Local man builds skiff from scratch

James Luke proudly shows off his completed 10-foot lapstrake skiff, Tiger.

Most people celebrate their love of boats by casting off from a dock or mooring, slicing through the waves and enjoying a cool breeze with some warm rays. James Luke, however, has brought his passion off the water and into his garage, which he’s converted to a workshop where he built a 10-foot lapstrake skiff from scratch as a hobby. “I wanted to build a classic looking skiff,” he said, using “traditional lapstrake design.”

He’s worked on the boat sporadically over the past four years, but estimated that the whole project would have taken 10 to 12 weeks if he were working full-time. The finished product is a gorgeous vessel with a forest-green exterior and cream interior, varnished ash and mahogany wood and graceful lines that truly give his boat a classic look. He installed a small engine on the boat as well as oarlocks, so if he tires of the engine noise he can go for a peaceful row.

“Lapstrake” refers to a method of hull-building that involves layering planks so that their edges “lap” one another and stick out in a ribbed pattern, rather than creating a uniformly flat side. Mr. Luke got the boat-building plans from “Wooden Boat Magazine,” a publication that caters to those interested in old-style wooden boats. 

Mr. Luke’s first step involved building a frame on which the boat could be constructed, which had to be perfectly level and secured to the cement floor with bolts. Once the frame was set, he cut and mounted molds, a series of half-circle wooden supports with notches cut out onto which the planks were laid to form the hull.

One of the hardest parts of the construction involved cutting the planks to the correct size, since each plank was a different size and shape to form different parts of the hull. The planks were then bent onto the molds, secured by an epoxy resin and screwed together to hold their shape. Once the resin hardened, he began the arduous task of removing the thousands of screws and filling the holes with epoxy. Then he installed the gunnel, the topside rail of the boat, which involved layering many 3/16th-inch pieces of plywood, glued together with epoxy, bending the wood into shape with metal clamps and letting the epoxy dry.

After sanding the surfaces, Mr. Luke cut and varnished floorboards and wooden planks for seating. Finally, he began the arduous task of painting the boat, which he said took especially long. “I’m too particular, I guess.” No kidding. The walls of his living room are lined with ship half-models he’s carved and painted or varnished, as well as scale ship models that are accurate down to the mainsheet and deck furniture.

Mr. Luke and his wife, Jodi, are both from Peconic Bay, where they grew up and met one another. Now they split their time between Williamsburg, Virginia and their Shelter Island home on Dinah Rock Road, which has a beautiful view of Shelter Island Sound and the many boats that cruise by daily. He and his wife were able to pass on their love of boating to their four now-grown children, “who love the quiet of sailing,” says Jodi.
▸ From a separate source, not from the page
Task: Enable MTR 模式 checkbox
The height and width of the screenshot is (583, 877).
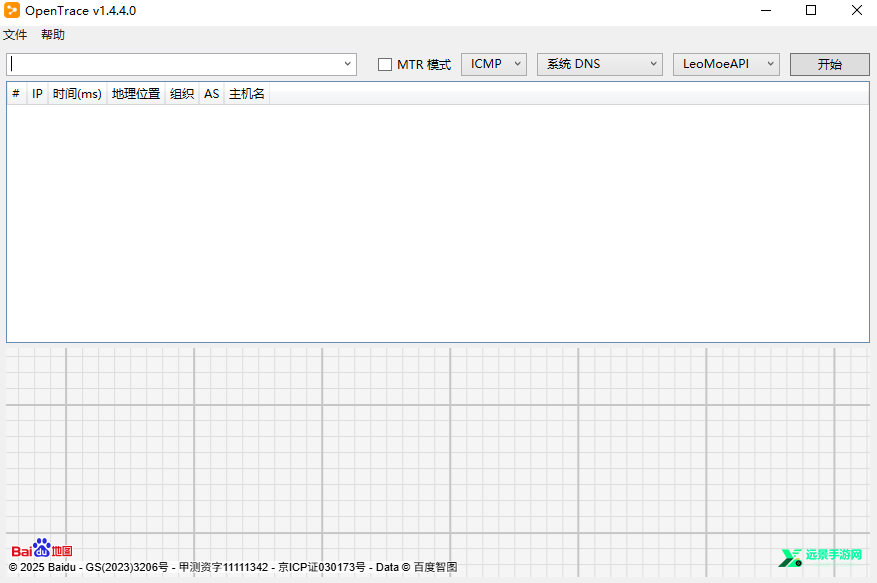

Boating has always been a major interest for Mr. Luke. He was introduced to both boats and carpentry tools as a young boy by his father. He explained where he got the tools and machines that fill his workshop: “Over that period [since I was a young boy] … I never carried coins, so every time I would come home I’d put my coins in a piggy bank. When it was full I would go and buy another machine.” And if he felt good every now and then, he said, laughing, “I’d put a 20 in there, just to supplement the coins.”

His history with boats is extensive. He attended Tabor Academy, a high school in Massachusetts known as “the school by the sea,” where he was further immersed in boating and sailing technique. Mr. Luke went on to Princeton, where he rowed crew and found the inspiration for his skiff’s name, Tiger, his alma mater’s mascot. He served in the Navy and also volunteered for a couple of years at a boat shop at the Mariner’s Museum in Newport News, Virginia, where he helped as part of a team to construct larger sailing vessels.

His most recent construction, the only vessel he’s built on his own, harkens back to an earlier time when boats were more simple and elegant. He says “a lot of modern contemporary boats try to … have all the facilities that in the old days they didn’t know about and didn’t need.” These alter the shape and the appearance of the boat considerably, he said. Mr. Luke’s skiff stays true to classic form right down to the metal fixtures. “It wouldn’t do to put stainless steel on an old boat,” he said, so he ordered traditional hand-made bronze oar rings and cleats. The boat supplies altogether cost about $1,600. he said

“To me a boat has to look good,” he says, “and that’s in the eye of the beholder to some degree, but there are certain boats that everybody can agree on: ‘that’s done right.’” Certainly Mr. Luke’s skiff is one of those boats.